*** Opening Data supplied ***

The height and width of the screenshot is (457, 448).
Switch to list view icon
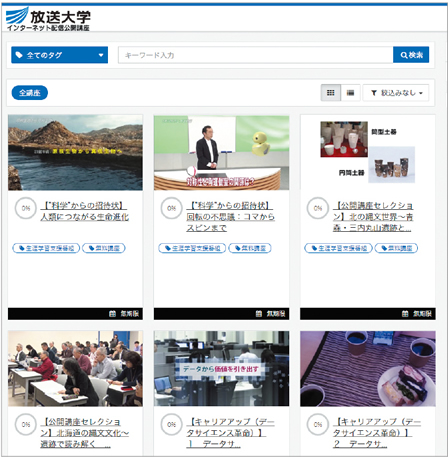[x=350, y=93]
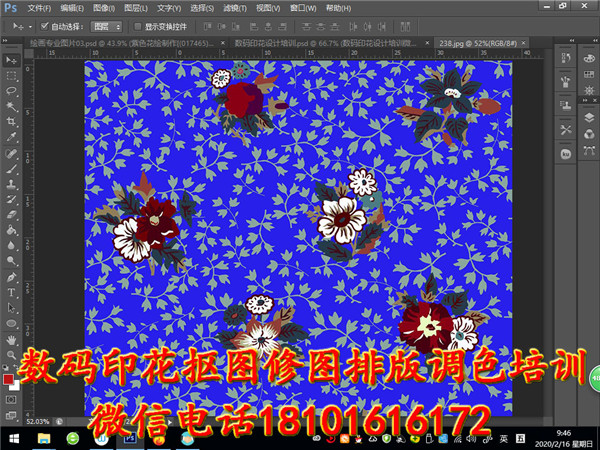Viewport: 600px width, 450px height.
Task: Toggle the 显示变换控件 checkbox
Action: [x=137, y=26]
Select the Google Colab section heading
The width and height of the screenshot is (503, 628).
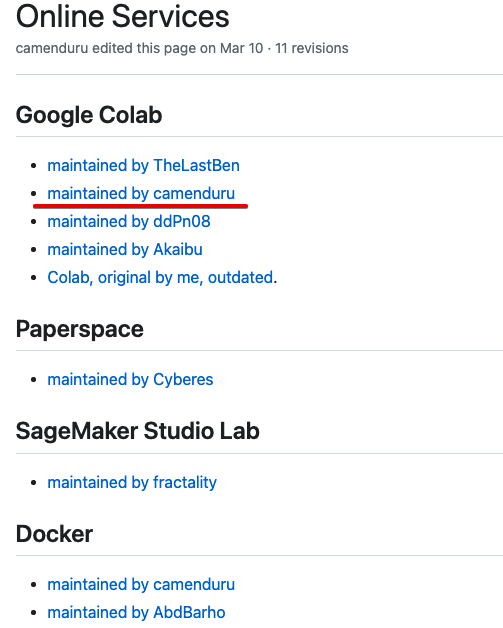(89, 115)
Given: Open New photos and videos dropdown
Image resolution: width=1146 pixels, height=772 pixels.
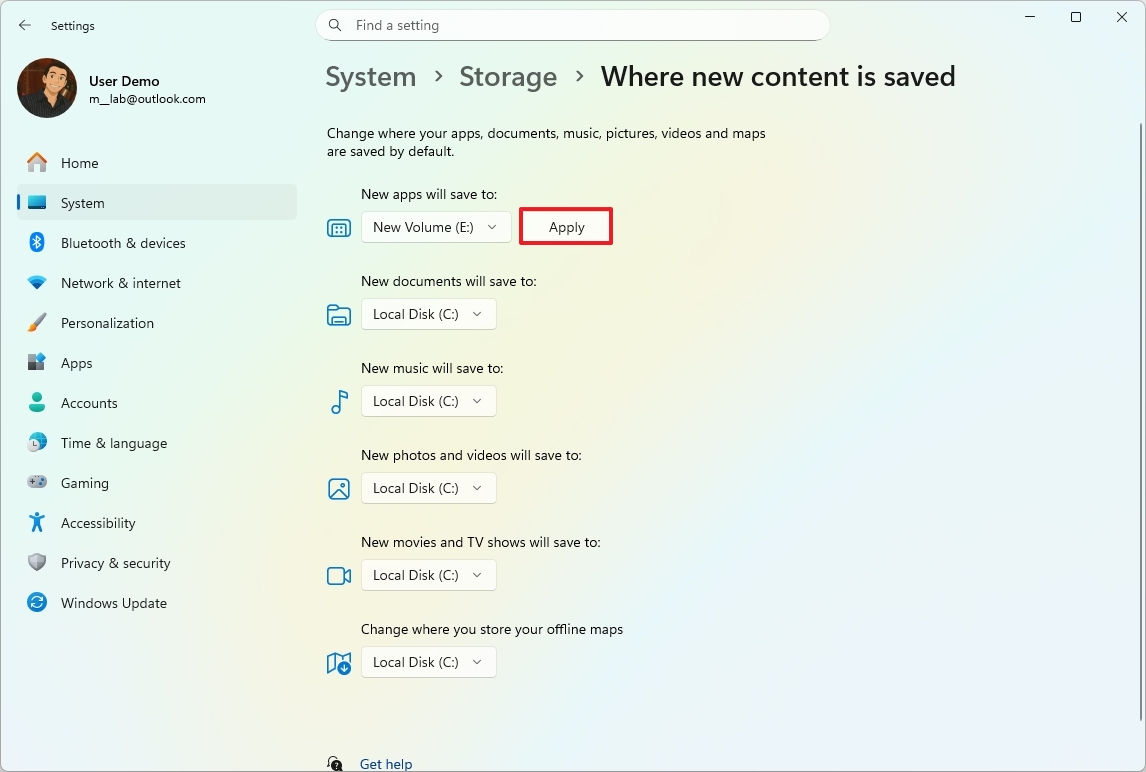Looking at the screenshot, I should [x=428, y=488].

*** Closing Data supplied ***

#### [What you need to do]
Retype all of the material above exactly; the pictures stay out.

#### [Result of the exercise]
The height and width of the screenshot is (457, 448).
Switch to list view icon
[x=350, y=93]
Viewport: 600px width, 450px height.
Task: Toggle the 显示变换控件 checkbox
Action: [x=137, y=26]
Select the Google Colab section heading
The width and height of the screenshot is (503, 628).
(89, 115)
Given: Open New photos and videos dropdown
Image resolution: width=1146 pixels, height=772 pixels.
Looking at the screenshot, I should [x=428, y=488].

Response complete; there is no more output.